Other Anglo-Saxon work includes some herringbone work in the North West corner, and fragments of sculpture, one of which predates the building by a century.
The chancel was added in the twelfth century, and some of the original windows survive. The tower was rebuilt in Norman times, and the later buttresses show that the structure had been unstable from an early date. The large blocked western arch is unusual, and its original purpose is unclear. The tower also features animal heads on the west face, and two sheila-na-gigs (obscene female figures) on the south side.
The south aisle originally dated from the fourteenth century, but was rebuilt in 1860. Inside the church, few furnishings survived Nicholson’s restoration in 1883, but the Royal Arms of William III on the west wall, painted in 1700, are worthy of note, as are the Jacobean corbels retained when the old ceiling was replaced in 1860.

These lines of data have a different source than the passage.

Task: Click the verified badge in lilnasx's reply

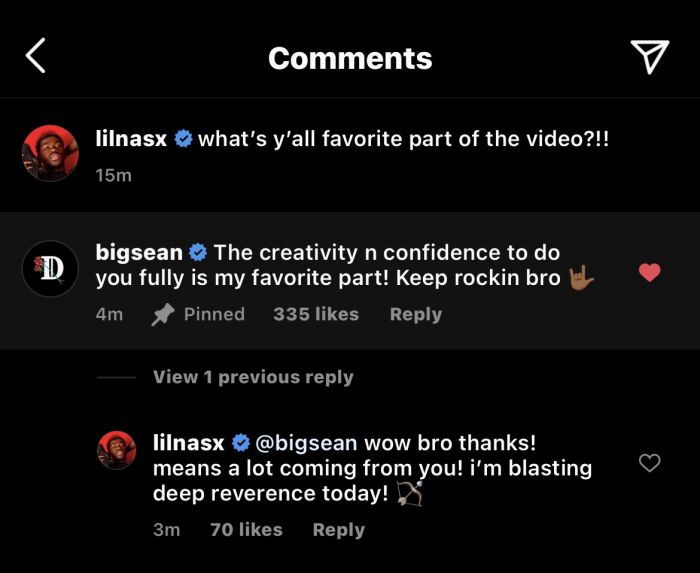Action: [x=241, y=443]
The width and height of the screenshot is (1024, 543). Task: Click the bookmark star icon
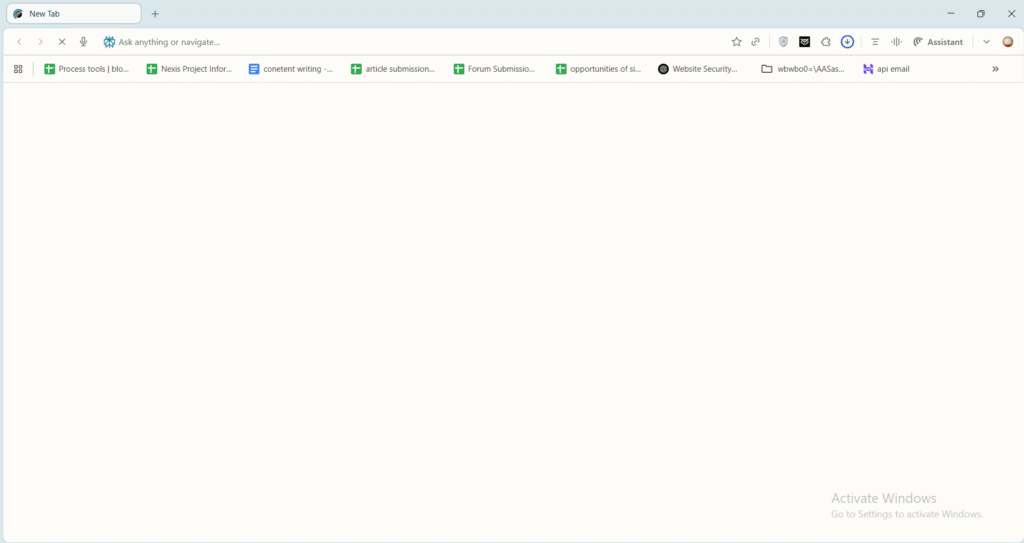(x=737, y=42)
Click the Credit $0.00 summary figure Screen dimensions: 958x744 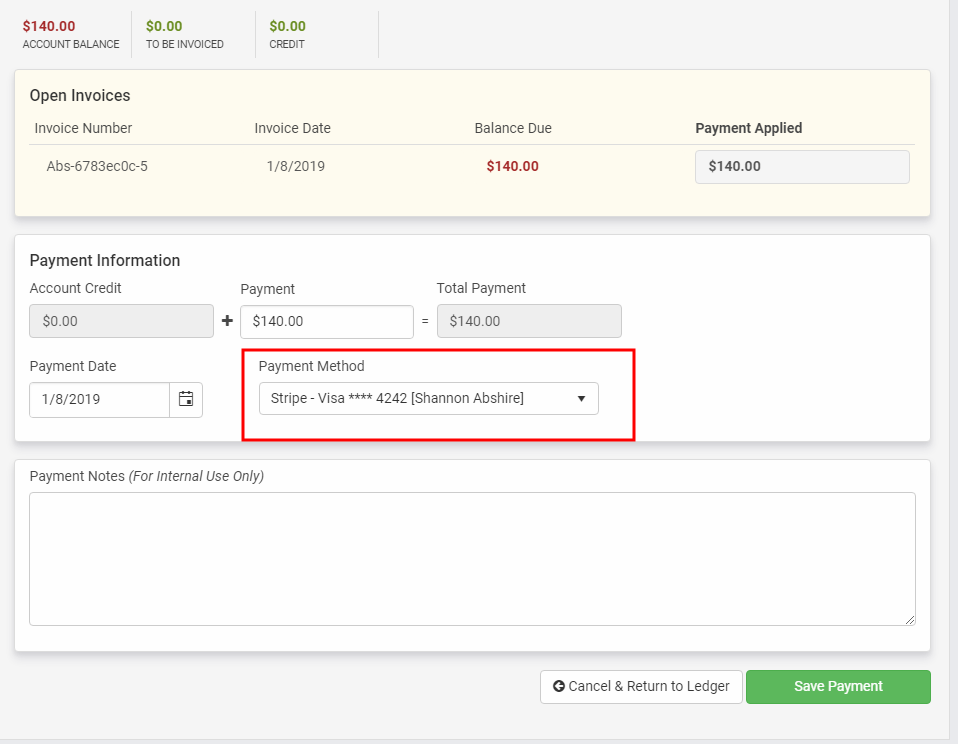(x=288, y=26)
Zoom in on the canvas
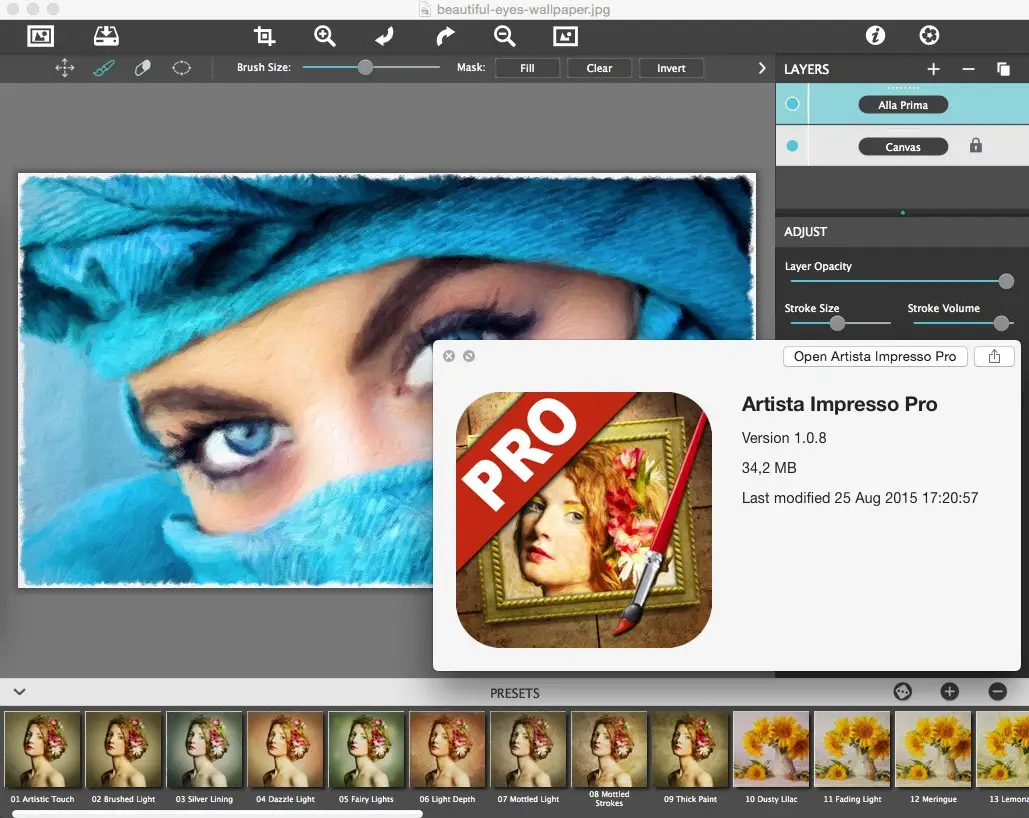Screen dimensions: 1029x818 (324, 37)
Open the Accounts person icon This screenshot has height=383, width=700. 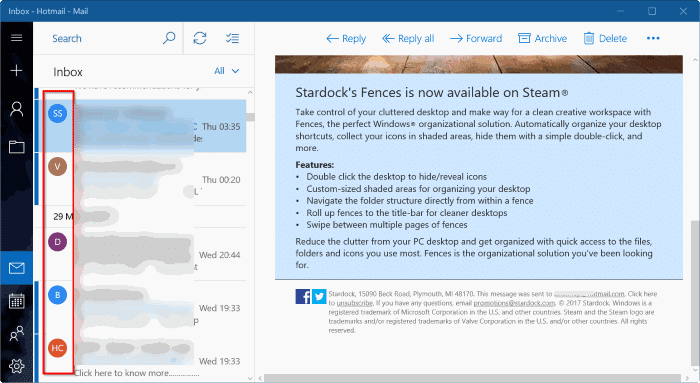[x=17, y=109]
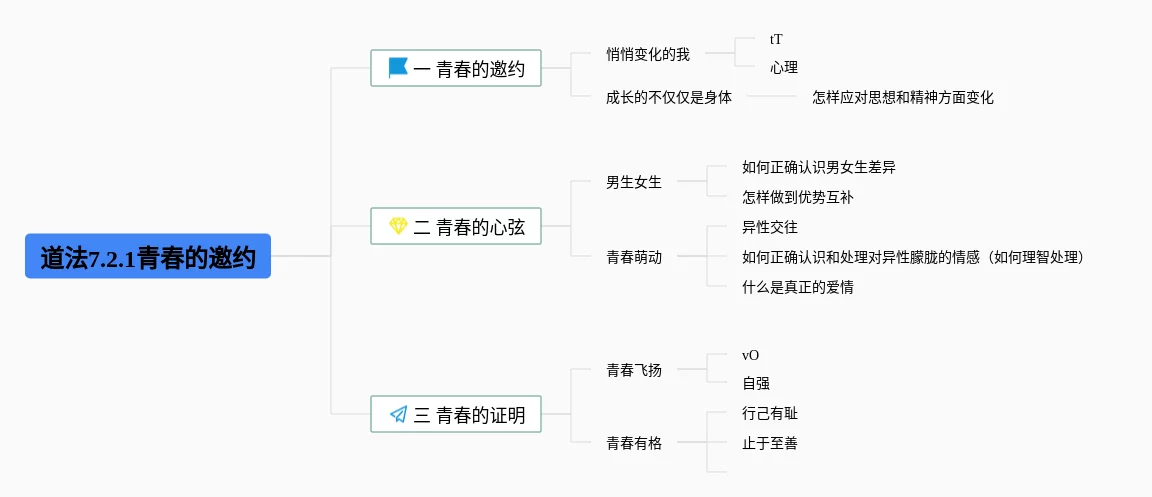The width and height of the screenshot is (1152, 497).
Task: Select the root node 道法7.2.1青春的邀约
Action: click(x=148, y=257)
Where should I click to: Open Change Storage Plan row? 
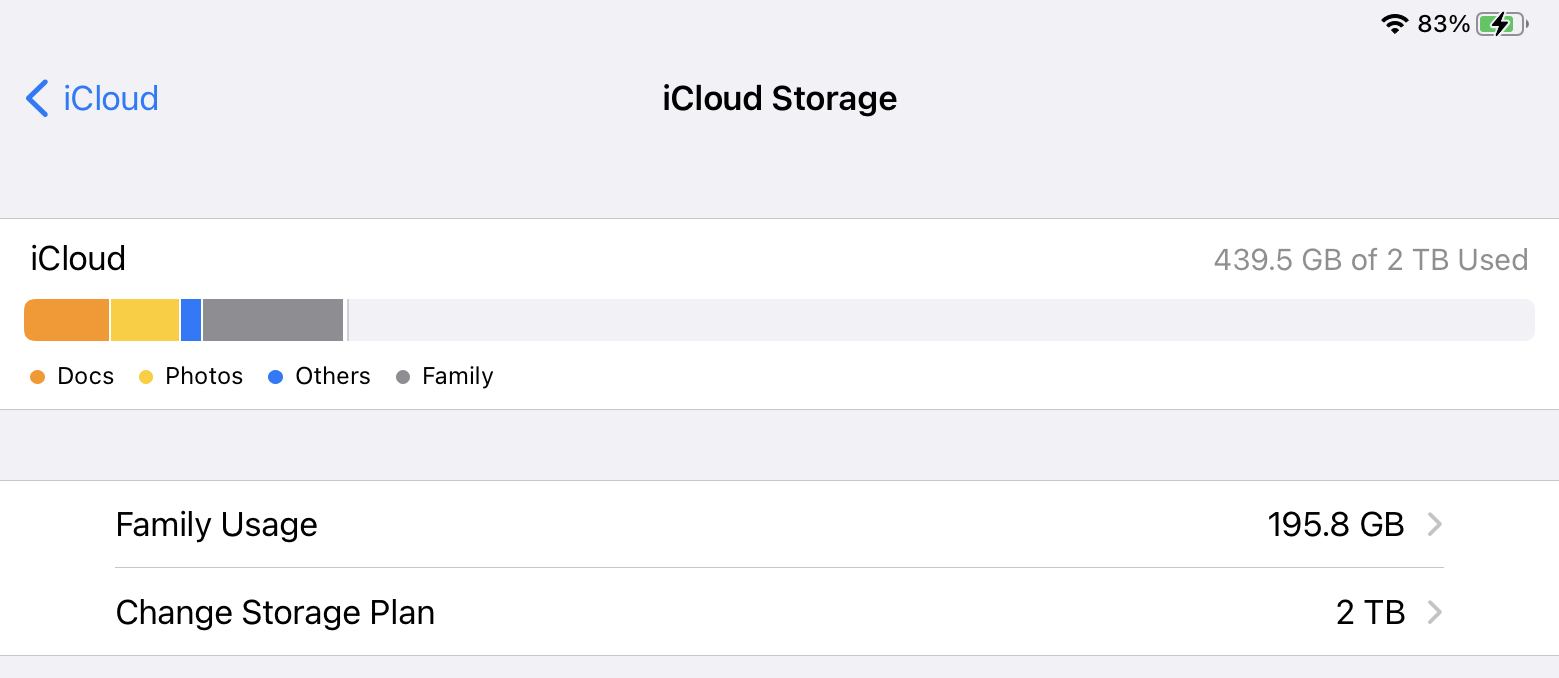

Monuments in the church are mostly small mural tablets commemorating local gentry families of the eighteenth and nineteenth centuries. Note the two
fourteenth century tomb recesses in the chancel, one of which contains a later heraldic brass to Charles Baldwyn (1674), and also the small brass high on the north wall of the Vestry (formerly the Baldwyn family aisle of 1609). This commemorates Thomas Baldwyn (1614), who had earlier been imprisoned in the Tower of London for involvement with Mary Queen of Scots. There is good Victorian glass in the chancel.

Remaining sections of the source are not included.